• **Prompt**: Since pictures do not belong in the copy, please repeat every record below exactly without them.

** Available records follows **

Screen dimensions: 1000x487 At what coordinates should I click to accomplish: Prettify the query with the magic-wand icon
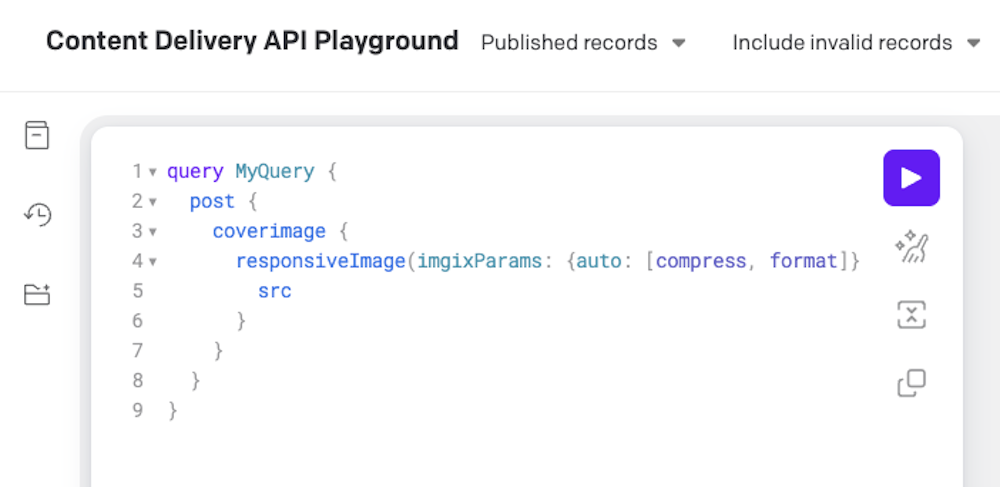[911, 247]
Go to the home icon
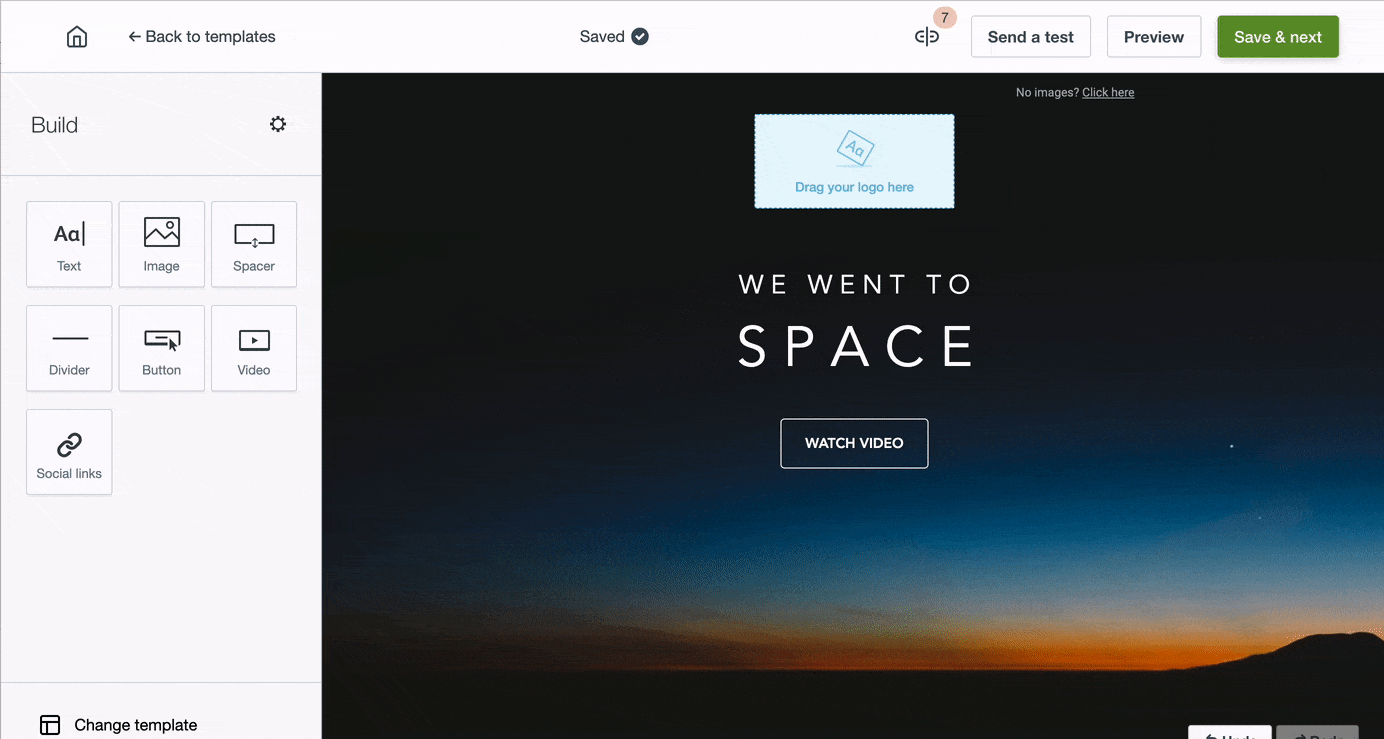Viewport: 1384px width, 739px height. [77, 37]
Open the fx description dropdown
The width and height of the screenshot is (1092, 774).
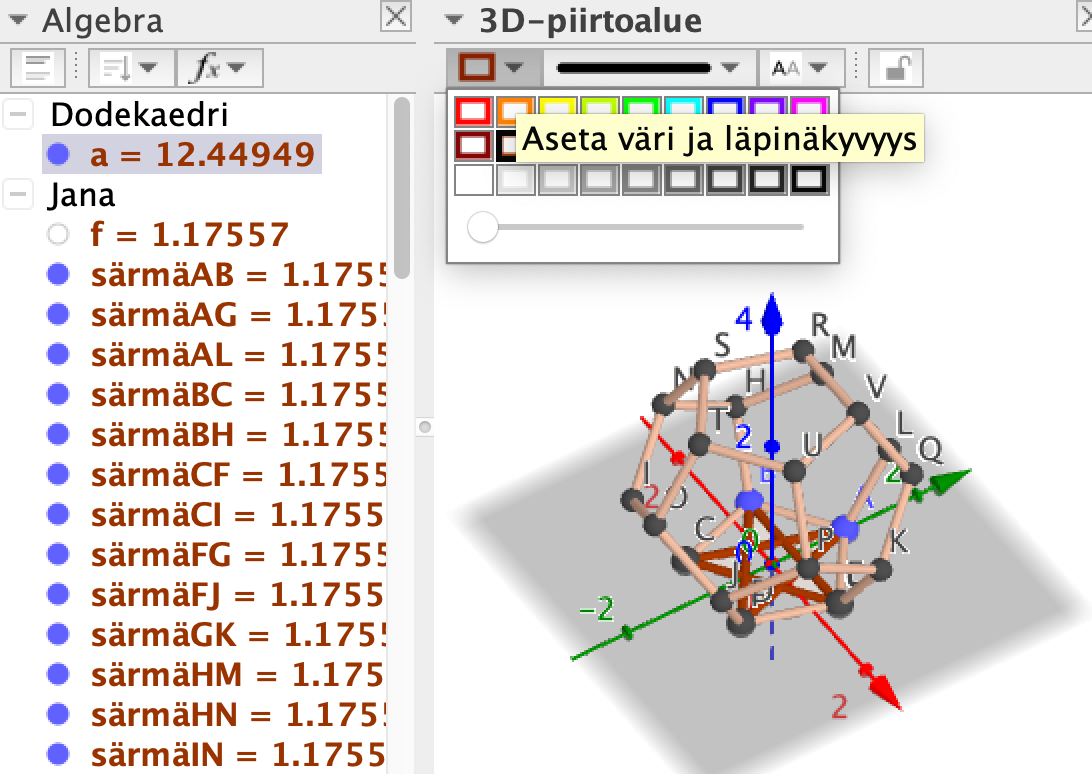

** End of Available records **

• **Exercise output**:
Screen dimensions: 1000x487 At what coordinates should I click to accomplish: Prettify the query with the magic-wand icon
[911, 247]
Go to the home icon
Viewport: 1384px width, 739px height. [77, 37]
Open the fx description dropdown
The width and height of the screenshot is (1092, 774).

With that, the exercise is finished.